Exercise instructions
From the entries below, gather each line containing the word "will".

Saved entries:

┄┄┄┄┄┄┄┄┄┄┄┄┄┄┄┄┄┄┄┄

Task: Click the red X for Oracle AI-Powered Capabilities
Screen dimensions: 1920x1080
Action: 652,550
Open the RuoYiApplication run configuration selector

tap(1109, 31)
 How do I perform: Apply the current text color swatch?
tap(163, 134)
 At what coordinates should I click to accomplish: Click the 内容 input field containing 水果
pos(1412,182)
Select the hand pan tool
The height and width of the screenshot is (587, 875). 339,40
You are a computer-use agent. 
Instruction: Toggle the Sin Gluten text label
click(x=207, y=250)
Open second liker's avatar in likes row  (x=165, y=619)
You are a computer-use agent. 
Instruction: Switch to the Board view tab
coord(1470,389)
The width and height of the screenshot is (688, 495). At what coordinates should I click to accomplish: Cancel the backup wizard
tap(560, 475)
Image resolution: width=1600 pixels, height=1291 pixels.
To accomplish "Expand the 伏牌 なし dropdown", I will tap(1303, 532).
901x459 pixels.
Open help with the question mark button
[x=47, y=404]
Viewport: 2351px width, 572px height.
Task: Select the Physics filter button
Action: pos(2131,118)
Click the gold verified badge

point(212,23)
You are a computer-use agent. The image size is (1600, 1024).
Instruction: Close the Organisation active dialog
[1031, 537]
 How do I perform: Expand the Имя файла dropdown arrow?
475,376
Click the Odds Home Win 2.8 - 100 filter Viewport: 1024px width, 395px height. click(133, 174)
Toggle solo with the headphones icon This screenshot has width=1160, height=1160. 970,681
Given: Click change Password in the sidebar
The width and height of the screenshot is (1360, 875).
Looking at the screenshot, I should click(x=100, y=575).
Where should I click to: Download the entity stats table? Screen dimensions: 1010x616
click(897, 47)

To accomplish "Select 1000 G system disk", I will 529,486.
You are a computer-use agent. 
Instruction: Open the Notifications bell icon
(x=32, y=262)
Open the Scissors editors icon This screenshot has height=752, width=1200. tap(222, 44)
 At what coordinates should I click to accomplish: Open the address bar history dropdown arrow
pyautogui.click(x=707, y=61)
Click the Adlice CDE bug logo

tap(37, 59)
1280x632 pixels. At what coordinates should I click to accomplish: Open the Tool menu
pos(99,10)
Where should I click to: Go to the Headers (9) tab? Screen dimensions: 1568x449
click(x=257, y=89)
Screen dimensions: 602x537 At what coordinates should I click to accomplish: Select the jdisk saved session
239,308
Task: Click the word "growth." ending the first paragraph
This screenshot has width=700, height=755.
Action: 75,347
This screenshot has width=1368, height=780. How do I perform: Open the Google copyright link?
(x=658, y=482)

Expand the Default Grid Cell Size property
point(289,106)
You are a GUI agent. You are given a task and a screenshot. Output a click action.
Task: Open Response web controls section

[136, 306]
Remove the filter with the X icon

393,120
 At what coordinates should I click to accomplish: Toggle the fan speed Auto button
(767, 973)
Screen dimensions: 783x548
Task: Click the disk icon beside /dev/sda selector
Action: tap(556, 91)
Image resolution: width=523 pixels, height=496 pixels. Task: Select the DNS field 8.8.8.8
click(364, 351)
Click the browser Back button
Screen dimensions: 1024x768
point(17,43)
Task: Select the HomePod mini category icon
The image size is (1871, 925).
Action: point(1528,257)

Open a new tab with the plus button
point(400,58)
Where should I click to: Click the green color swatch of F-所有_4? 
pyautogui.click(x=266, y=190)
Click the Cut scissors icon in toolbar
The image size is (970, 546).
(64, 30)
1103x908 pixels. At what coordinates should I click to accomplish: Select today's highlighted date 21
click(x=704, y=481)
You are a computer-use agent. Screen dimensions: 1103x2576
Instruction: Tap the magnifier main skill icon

┄┄┄┄┄┄┄┄┄┄┄┄┄┄┄┄┄┄┄┄

Solution below
To accomplish "Expand the 伏牌 なし dropdown", I will tap(1303, 532).
To accomplish "Select 1000 G system disk", I will 529,486.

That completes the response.